## Supplied information
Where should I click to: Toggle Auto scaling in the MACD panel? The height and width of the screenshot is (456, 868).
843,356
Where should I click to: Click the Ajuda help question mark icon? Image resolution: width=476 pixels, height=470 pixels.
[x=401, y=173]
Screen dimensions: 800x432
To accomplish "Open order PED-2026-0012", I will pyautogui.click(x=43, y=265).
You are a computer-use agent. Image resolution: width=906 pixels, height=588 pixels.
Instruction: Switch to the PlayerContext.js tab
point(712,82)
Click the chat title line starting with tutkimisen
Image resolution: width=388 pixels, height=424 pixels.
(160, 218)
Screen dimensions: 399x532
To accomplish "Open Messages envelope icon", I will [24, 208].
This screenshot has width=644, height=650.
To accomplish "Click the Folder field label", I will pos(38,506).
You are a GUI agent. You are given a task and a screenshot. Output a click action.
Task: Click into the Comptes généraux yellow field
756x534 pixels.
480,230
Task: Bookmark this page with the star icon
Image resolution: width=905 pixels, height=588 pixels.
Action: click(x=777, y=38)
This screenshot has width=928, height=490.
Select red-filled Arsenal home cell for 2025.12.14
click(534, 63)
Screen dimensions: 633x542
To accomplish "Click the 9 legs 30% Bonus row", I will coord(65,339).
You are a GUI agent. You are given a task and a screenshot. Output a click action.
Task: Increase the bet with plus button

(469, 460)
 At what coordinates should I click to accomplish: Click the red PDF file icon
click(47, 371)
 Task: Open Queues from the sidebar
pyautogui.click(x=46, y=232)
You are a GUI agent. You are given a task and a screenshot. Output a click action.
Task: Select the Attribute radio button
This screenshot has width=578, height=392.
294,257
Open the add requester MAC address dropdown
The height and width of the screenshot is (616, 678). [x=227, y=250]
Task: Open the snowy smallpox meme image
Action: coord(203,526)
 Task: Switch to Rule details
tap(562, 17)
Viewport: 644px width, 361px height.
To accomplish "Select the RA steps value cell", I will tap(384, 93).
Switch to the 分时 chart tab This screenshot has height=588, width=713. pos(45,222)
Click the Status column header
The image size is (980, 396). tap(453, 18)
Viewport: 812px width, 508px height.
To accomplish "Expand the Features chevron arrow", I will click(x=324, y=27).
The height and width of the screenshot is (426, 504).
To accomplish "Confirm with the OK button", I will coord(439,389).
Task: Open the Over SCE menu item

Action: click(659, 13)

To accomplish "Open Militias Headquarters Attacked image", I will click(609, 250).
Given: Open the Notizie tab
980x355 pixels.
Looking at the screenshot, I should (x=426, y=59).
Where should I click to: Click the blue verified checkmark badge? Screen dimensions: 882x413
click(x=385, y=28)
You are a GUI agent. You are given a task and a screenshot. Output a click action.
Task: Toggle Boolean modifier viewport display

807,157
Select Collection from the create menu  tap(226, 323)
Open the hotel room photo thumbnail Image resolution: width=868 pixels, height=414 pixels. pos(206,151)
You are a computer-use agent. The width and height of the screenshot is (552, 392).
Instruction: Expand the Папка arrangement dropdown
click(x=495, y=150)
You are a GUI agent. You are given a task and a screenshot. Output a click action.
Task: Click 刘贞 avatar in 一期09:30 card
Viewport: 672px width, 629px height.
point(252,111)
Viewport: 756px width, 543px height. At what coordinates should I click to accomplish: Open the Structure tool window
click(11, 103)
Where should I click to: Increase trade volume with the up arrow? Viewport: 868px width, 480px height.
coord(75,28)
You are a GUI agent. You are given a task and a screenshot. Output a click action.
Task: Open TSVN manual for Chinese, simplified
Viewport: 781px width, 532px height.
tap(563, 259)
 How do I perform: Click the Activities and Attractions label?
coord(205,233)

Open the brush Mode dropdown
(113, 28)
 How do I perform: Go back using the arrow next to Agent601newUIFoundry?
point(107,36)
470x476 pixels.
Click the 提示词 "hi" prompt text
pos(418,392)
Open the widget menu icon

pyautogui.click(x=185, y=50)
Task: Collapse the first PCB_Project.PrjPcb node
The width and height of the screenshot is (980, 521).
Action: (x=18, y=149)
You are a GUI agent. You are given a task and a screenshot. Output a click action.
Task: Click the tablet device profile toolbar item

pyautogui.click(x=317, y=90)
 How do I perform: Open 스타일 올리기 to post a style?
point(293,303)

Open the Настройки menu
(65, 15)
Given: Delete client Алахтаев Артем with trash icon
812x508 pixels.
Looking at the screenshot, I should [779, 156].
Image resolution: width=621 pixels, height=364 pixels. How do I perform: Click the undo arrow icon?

## What to work on
Repeat every entry exactly. Nothing may be dropped.

## Solution for this problem
Where should I click to: Toggle Auto scaling in the MACD panel? The height and width of the screenshot is (456, 868).
843,356
Where should I click to: Click the Ajuda help question mark icon? Image resolution: width=476 pixels, height=470 pixels.
[x=401, y=173]
Screen dimensions: 800x432
To accomplish "Open order PED-2026-0012", I will pyautogui.click(x=43, y=265).
You are a computer-use agent. Image resolution: width=906 pixels, height=588 pixels.
Instruction: Switch to the PlayerContext.js tab
point(712,82)
Click the chat title line starting with tutkimisen
Image resolution: width=388 pixels, height=424 pixels.
(160, 218)
Screen dimensions: 399x532
To accomplish "Open Messages envelope icon", I will [24, 208].
This screenshot has width=644, height=650.
To accomplish "Click the Folder field label", I will pos(38,506).
You are a GUI agent. You are given a task and a screenshot. Output a click action.
Task: Click into the Comptes généraux yellow field
756x534 pixels.
480,230
Task: Bookmark this page with the star icon
Image resolution: width=905 pixels, height=588 pixels.
Action: click(x=777, y=38)
This screenshot has width=928, height=490.
Select red-filled Arsenal home cell for 2025.12.14
click(534, 63)
Screen dimensions: 633x542
To accomplish "Click the 9 legs 30% Bonus row", I will coord(65,339).
You are a GUI agent. You are given a task and a screenshot. Output a click action.
Task: Increase the bet with plus button

(469, 460)
 At what coordinates should I click to accomplish: Click the red PDF file icon
click(47, 371)
 Task: Open Queues from the sidebar
pyautogui.click(x=46, y=232)
You are a GUI agent. You are given a task and a screenshot. Output a click action.
Task: Select the Attribute radio button
This screenshot has width=578, height=392.
294,257
Open the add requester MAC address dropdown
The height and width of the screenshot is (616, 678). [x=227, y=250]
Task: Open the snowy smallpox meme image
Action: coord(203,526)
 Task: Switch to Rule details
tap(562, 17)
Viewport: 644px width, 361px height.
To accomplish "Select the RA steps value cell", I will tap(384, 93).
Switch to the 分时 chart tab This screenshot has height=588, width=713. pos(45,222)
Click the Status column header
The image size is (980, 396). tap(453, 18)
Viewport: 812px width, 508px height.
To accomplish "Expand the Features chevron arrow", I will click(x=324, y=27).
The height and width of the screenshot is (426, 504).
To accomplish "Confirm with the OK button", I will coord(439,389).
Task: Open the Over SCE menu item

Action: click(659, 13)

To accomplish "Open Militias Headquarters Attacked image", I will click(609, 250).
Given: Open the Notizie tab
980x355 pixels.
Looking at the screenshot, I should (x=426, y=59).
Where should I click to: Click the blue verified checkmark badge? Screen dimensions: 882x413
click(x=385, y=28)
You are a GUI agent. You are given a task and a screenshot. Output a click action.
Task: Toggle Boolean modifier viewport display

807,157
Select Collection from the create menu  tap(226, 323)
Open the hotel room photo thumbnail Image resolution: width=868 pixels, height=414 pixels. pos(206,151)
You are a computer-use agent. The width and height of the screenshot is (552, 392).
Instruction: Expand the Папка arrangement dropdown
click(x=495, y=150)
You are a GUI agent. You are given a task and a screenshot. Output a click action.
Task: Click 刘贞 avatar in 一期09:30 card
Viewport: 672px width, 629px height.
point(252,111)
Viewport: 756px width, 543px height. At what coordinates should I click to accomplish: Open the Structure tool window
click(11, 103)
Where should I click to: Increase trade volume with the up arrow? Viewport: 868px width, 480px height.
coord(75,28)
You are a GUI agent. You are given a task and a screenshot. Output a click action.
Task: Open TSVN manual for Chinese, simplified
Viewport: 781px width, 532px height.
tap(563, 259)
 How do I perform: Click the Activities and Attractions label?
coord(205,233)

Open the brush Mode dropdown
(113, 28)
 How do I perform: Go back using the arrow next to Agent601newUIFoundry?
point(107,36)
470x476 pixels.
Click the 提示词 "hi" prompt text
pos(418,392)
Open the widget menu icon

pyautogui.click(x=185, y=50)
Task: Collapse the first PCB_Project.PrjPcb node
The width and height of the screenshot is (980, 521).
Action: (x=18, y=149)
You are a GUI agent. You are given a task and a screenshot. Output a click action.
Task: Click the tablet device profile toolbar item

pyautogui.click(x=317, y=90)
 How do I perform: Open 스타일 올리기 to post a style?
point(293,303)

Open the Настройки menu
(65, 15)
Given: Delete client Алахтаев Артем with trash icon
812x508 pixels.
Looking at the screenshot, I should [779, 156].
Image resolution: width=621 pixels, height=364 pixels. How do I perform: Click the undo arrow icon?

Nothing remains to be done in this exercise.